I believe that one’s Islamic self-concept should extend outside of Islamically conducive environments such as events, lectures, halaqahs, retreats or the mosque, and into other realms of one’s life. Only then can one truly examine the practical impact that their learning is having on their lives. That is, anyone can be a great Muslim when surrounded by other great Muslims at various events and gatherings, but the truth is in who you are when you are with your family, at work, at school and especially, when you are alone.
Further, beyond calling my brothers and sisters in faith to self-examine, I call for a reform on our delivery and approach to any of our Islamic events.
- Know your audience (e.g. have less conferences on marital relations and more on drug abuse if you have found a spiked number of deaths due to drugs in your community).
- Focus less on surface issues such as how to segregate the genders, and more on the spiritual condition of your community members.
- Be intentional on choosing speakers who understand your community’s needs, and are equipped with not only sound Islamic knowledge, but an inherent – and practical – wisdom and spirituality.
- Quality >>>>> Quantity. Seek to draw spirituality, and not just high attendance numbers.
- Invite speakers from diverse backgrounds, whether that be ethnically, gender-wise, or career wise. As well, focus on capitalizing on the talents of intellectuals who already exist in your community as opposed to consistently bringing in speakers from outside.
- Have an understanding of the community you are presenting in, and seek to relate personally with the audience.
- Gain self-awareness and recognize when your personal bias is leaking into your Islamic teachings. Learn to separate and critically examine the two.
- Encourage questioning and healthy debate in your circles.
- Refrain from shaming and instead, be compassionate.
- Identify spiritual and religious weaknesses without putting people down – you never know who’s listening and what they may be going through.
For the individual:
- Be aware of what you are learning and who you are learning from.
- Always question in order to learn, not to debate.
- Be intentional in engaging with any Islamic event. Ask yourself, “what do I hope to gain from this?”
- Engage in constant and personal self-learning from reliable Islamic resources/individuals.

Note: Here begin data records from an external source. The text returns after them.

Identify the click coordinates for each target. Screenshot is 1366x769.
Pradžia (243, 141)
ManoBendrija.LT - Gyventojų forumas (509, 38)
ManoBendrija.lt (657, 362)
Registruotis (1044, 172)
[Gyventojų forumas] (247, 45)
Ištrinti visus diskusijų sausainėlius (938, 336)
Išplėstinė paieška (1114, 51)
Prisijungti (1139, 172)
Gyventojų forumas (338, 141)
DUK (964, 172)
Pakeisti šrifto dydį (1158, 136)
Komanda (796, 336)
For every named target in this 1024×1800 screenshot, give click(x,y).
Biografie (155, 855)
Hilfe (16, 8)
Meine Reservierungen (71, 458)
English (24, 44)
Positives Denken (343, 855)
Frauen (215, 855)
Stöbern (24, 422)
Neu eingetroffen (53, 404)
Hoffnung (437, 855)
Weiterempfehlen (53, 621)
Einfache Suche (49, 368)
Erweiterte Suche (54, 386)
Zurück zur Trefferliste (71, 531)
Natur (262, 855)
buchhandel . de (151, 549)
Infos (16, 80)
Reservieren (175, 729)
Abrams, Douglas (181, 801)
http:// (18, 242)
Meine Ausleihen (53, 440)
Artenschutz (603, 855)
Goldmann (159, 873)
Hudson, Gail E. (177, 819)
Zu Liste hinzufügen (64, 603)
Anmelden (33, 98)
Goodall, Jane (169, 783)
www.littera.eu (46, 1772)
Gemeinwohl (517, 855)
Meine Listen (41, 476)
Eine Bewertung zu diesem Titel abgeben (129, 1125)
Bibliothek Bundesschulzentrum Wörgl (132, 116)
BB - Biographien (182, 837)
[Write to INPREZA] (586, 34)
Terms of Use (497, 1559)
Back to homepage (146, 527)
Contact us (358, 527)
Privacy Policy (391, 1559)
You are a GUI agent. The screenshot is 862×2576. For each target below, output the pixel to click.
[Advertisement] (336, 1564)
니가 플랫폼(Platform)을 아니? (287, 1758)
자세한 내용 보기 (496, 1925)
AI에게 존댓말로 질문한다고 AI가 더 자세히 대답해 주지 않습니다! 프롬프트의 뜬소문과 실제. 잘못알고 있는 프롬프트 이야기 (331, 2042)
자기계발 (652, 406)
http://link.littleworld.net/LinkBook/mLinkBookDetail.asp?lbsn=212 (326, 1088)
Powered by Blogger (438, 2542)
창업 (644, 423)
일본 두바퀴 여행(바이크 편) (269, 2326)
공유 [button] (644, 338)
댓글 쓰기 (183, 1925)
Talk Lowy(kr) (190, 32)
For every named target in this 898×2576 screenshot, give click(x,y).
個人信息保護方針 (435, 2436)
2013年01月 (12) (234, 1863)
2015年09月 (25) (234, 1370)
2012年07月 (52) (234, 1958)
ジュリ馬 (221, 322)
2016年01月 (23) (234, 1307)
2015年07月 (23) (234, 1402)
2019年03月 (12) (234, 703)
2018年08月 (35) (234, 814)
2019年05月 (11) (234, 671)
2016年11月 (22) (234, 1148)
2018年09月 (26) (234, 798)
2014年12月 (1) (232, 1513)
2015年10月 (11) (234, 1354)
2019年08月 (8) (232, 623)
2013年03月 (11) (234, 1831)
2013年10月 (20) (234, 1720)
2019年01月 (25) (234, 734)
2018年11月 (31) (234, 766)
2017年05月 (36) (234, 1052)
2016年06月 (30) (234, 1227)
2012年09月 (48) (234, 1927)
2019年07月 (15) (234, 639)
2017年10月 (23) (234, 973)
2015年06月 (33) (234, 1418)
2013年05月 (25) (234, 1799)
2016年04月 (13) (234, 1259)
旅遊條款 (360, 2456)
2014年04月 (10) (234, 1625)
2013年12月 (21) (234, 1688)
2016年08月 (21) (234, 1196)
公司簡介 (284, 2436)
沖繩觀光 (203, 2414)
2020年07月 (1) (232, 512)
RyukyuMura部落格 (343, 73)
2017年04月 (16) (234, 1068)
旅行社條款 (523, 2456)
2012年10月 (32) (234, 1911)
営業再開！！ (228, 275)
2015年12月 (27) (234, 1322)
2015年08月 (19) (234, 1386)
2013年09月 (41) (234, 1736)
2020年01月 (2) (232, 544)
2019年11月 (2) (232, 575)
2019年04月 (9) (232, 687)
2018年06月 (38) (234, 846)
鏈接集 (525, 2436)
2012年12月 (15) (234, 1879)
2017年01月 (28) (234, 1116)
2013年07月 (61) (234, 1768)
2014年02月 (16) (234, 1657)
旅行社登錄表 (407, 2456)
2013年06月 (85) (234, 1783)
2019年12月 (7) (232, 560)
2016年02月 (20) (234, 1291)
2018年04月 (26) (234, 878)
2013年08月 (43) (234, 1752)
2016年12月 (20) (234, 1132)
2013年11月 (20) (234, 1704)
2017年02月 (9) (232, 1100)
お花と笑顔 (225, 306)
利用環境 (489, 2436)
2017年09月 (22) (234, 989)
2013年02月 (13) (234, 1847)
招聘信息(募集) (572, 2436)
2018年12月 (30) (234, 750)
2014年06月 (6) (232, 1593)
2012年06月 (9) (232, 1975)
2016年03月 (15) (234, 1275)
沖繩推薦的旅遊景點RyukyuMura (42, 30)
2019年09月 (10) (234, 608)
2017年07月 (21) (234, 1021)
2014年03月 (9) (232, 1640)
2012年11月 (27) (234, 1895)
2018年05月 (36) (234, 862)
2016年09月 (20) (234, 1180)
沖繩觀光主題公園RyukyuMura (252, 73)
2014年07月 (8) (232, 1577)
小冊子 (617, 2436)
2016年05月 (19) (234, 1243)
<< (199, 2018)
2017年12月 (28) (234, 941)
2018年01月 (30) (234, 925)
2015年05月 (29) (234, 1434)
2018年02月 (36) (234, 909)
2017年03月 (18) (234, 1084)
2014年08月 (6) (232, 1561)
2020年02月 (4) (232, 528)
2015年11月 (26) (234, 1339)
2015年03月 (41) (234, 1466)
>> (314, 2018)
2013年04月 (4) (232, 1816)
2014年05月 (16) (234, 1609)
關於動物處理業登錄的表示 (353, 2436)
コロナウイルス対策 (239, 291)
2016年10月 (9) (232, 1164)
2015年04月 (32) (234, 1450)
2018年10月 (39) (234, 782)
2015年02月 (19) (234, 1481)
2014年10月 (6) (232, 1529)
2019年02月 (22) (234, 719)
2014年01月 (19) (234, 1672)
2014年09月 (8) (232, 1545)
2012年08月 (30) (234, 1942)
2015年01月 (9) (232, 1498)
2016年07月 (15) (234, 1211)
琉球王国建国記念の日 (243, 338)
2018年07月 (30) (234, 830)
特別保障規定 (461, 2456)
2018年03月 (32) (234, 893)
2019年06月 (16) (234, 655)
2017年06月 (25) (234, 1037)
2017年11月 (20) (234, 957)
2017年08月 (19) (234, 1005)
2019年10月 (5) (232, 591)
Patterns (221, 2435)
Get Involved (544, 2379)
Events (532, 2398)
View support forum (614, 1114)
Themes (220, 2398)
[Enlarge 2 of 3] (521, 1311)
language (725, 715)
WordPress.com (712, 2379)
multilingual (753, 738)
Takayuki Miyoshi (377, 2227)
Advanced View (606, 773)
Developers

- Recognize that the solutions to your issues may not be found at an Islamic event and instead, that you may need to consider other resources.
- Pay attention to how you feel at any given Islamic event. If there is a mismatch between how you truly feel and how you should feel, explore that. Your body, mind and spirit are telling you something.
- Attempt to practically apply any lessons that you learn, and explore where any difficulties in doing so may come from.
I pray that this piece encourages us all to increase in self-awareness, personal spirituality, and intentional engagement in the community through Islamic events/gatherings. The solutions above are mere suggestions; only you can identify the blockages that have led to a personal or communal spiritual bypass, and only you can strive to remove them.